Task goal
Search the records for the word "tree" and pick out every line that has it.

Supplied data

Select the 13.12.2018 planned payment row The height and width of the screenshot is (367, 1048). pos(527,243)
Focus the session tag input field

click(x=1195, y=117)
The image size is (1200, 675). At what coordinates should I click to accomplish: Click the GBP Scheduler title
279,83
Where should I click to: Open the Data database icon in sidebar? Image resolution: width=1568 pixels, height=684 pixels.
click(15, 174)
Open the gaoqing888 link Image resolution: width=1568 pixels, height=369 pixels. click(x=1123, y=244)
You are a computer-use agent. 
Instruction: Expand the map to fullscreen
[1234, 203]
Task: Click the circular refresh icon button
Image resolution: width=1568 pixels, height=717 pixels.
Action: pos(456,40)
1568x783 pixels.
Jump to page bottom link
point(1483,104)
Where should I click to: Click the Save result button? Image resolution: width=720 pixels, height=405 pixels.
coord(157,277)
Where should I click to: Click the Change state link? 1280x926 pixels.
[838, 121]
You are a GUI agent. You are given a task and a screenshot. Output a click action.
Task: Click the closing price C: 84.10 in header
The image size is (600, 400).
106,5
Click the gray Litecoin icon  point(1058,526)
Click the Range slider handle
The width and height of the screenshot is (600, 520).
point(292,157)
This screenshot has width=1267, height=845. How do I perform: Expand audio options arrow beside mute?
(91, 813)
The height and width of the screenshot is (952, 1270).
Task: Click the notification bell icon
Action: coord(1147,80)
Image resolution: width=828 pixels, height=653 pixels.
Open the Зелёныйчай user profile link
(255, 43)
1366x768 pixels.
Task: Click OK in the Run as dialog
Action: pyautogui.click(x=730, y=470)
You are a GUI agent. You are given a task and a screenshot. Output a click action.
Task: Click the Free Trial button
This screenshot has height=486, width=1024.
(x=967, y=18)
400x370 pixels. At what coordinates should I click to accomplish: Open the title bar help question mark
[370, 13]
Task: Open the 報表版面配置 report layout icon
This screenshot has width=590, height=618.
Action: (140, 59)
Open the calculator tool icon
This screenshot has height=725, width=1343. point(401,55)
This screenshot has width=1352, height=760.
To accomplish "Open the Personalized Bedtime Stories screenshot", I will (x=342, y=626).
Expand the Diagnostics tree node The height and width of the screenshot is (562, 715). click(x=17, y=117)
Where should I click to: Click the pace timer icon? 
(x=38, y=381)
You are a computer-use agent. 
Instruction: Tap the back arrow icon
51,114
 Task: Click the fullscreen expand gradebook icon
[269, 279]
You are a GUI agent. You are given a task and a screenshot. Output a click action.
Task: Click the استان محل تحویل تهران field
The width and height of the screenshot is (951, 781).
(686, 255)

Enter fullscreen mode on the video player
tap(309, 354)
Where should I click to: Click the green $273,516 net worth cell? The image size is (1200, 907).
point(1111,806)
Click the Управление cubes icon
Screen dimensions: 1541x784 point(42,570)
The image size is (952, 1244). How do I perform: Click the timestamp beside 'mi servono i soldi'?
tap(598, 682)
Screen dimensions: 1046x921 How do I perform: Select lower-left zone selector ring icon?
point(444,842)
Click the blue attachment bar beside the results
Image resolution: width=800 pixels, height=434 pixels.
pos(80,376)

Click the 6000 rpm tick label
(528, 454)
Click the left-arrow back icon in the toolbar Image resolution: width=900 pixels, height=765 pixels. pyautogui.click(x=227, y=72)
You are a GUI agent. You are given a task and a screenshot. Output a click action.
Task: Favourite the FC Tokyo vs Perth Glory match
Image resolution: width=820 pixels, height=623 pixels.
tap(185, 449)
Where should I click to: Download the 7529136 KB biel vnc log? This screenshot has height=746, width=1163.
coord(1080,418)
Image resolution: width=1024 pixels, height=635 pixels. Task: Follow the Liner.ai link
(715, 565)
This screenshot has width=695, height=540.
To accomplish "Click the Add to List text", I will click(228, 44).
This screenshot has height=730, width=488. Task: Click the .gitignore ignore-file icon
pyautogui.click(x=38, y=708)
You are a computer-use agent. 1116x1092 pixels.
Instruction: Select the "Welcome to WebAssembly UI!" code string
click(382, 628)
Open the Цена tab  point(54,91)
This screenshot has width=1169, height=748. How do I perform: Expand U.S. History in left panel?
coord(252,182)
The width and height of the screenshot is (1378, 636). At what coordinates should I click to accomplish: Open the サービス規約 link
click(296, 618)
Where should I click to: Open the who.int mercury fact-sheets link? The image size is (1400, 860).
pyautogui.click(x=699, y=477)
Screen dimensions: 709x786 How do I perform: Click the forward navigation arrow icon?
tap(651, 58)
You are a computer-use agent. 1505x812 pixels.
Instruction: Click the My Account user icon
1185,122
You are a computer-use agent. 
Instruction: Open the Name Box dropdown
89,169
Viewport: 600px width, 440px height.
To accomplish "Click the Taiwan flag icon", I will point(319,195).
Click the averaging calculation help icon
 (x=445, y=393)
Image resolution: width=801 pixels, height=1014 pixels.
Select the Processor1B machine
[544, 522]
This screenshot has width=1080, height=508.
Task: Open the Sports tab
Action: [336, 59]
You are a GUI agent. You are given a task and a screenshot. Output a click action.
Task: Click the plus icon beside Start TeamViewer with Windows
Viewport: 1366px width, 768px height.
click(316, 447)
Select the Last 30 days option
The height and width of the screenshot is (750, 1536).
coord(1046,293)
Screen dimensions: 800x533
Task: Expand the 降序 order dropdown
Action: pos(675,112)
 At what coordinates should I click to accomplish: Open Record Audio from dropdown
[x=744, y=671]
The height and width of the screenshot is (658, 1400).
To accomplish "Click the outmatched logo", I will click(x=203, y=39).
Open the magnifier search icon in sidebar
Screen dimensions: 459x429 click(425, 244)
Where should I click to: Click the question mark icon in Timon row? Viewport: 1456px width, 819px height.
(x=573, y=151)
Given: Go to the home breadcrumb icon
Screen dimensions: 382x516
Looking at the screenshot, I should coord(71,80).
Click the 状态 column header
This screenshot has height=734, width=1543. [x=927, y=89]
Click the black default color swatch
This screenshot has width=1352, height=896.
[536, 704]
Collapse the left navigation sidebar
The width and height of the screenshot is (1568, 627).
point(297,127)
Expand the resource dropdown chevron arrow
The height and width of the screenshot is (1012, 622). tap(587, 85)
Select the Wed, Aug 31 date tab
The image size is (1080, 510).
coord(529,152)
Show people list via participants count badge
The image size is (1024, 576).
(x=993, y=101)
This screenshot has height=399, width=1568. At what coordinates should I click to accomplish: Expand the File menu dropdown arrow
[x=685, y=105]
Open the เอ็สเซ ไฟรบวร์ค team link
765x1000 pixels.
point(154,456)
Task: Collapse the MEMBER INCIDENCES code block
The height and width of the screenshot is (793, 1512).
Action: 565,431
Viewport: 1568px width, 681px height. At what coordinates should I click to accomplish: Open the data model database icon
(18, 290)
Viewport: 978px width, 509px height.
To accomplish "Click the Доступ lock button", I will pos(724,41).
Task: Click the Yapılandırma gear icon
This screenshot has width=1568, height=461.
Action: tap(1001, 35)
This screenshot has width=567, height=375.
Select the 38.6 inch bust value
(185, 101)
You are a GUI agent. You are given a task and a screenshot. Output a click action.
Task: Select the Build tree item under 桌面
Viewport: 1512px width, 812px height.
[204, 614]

Solution to this problem
Expand the Diagnostics tree node The height and width of the screenshot is (562, 715). click(x=17, y=117)
Task: Select the Build tree item under 桌面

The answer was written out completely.